■ Problem requirements
Using the data below, copy each line that includes the word "computer".

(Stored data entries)
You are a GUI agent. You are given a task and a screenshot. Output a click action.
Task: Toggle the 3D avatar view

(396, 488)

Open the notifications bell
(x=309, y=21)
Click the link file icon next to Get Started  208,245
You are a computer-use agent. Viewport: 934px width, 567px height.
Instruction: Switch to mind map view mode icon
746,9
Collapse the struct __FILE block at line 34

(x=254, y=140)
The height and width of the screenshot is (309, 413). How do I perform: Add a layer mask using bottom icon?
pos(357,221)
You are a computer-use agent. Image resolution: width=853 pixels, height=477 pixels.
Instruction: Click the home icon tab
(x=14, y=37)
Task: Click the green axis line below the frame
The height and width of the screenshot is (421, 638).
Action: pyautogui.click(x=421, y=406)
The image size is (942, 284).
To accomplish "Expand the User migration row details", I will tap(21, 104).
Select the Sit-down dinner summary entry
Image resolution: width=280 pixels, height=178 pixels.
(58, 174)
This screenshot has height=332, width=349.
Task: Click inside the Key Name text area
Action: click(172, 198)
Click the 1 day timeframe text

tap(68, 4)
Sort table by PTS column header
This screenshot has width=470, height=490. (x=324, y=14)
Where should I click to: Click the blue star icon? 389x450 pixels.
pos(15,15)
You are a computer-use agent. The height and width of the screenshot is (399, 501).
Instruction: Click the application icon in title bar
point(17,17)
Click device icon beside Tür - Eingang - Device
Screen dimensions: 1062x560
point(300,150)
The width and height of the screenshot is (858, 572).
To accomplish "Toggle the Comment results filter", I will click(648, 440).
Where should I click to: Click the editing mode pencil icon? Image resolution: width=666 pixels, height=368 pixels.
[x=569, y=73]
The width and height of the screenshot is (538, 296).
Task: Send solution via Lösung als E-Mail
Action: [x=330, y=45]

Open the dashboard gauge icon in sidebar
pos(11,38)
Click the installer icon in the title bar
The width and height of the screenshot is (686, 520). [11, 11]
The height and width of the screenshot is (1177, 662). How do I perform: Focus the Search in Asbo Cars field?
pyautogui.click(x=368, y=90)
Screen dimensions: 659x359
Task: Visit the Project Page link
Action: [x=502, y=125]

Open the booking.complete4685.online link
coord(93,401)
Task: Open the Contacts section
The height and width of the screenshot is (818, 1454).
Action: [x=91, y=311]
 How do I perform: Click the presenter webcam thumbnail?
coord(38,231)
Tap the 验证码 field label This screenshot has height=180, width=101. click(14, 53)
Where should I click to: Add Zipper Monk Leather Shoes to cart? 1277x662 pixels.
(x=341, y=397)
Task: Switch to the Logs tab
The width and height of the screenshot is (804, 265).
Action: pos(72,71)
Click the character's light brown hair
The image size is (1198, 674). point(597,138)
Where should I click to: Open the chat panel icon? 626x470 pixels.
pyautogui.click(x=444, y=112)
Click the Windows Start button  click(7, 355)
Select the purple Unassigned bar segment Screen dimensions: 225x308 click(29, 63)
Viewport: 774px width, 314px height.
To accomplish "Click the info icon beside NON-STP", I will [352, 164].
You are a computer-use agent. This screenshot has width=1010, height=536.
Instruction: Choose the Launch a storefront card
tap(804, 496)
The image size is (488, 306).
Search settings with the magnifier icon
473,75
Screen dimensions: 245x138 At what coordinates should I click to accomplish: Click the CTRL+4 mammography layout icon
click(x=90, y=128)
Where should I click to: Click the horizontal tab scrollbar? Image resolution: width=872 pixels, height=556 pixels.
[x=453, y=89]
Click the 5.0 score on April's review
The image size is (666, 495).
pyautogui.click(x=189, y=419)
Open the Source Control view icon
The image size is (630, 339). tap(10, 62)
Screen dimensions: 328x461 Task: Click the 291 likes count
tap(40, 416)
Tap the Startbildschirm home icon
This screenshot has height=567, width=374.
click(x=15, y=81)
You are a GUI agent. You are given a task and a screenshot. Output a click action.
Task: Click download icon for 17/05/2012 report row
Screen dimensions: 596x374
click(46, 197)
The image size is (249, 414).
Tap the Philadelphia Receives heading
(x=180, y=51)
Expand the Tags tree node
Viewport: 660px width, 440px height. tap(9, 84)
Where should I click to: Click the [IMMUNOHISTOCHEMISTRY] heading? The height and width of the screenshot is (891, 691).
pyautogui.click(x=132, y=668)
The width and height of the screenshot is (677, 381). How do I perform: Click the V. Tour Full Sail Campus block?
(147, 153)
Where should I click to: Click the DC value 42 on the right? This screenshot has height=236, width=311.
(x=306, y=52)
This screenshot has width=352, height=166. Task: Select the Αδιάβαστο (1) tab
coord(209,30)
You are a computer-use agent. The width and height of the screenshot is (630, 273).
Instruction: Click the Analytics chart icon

■ Task result
You are a computer-use agent. Viewport: 934px width, 567px height.
You are a computer-use agent. Image resolution: width=853 pixels, height=477 pixels.
You are a computer-use agent. The height and width of the screenshot is (399, 501).
You are a computer-use agent. This screenshot has width=1010, height=536.
You are a computer-use agent. The width and height of the screenshot is (630, 273).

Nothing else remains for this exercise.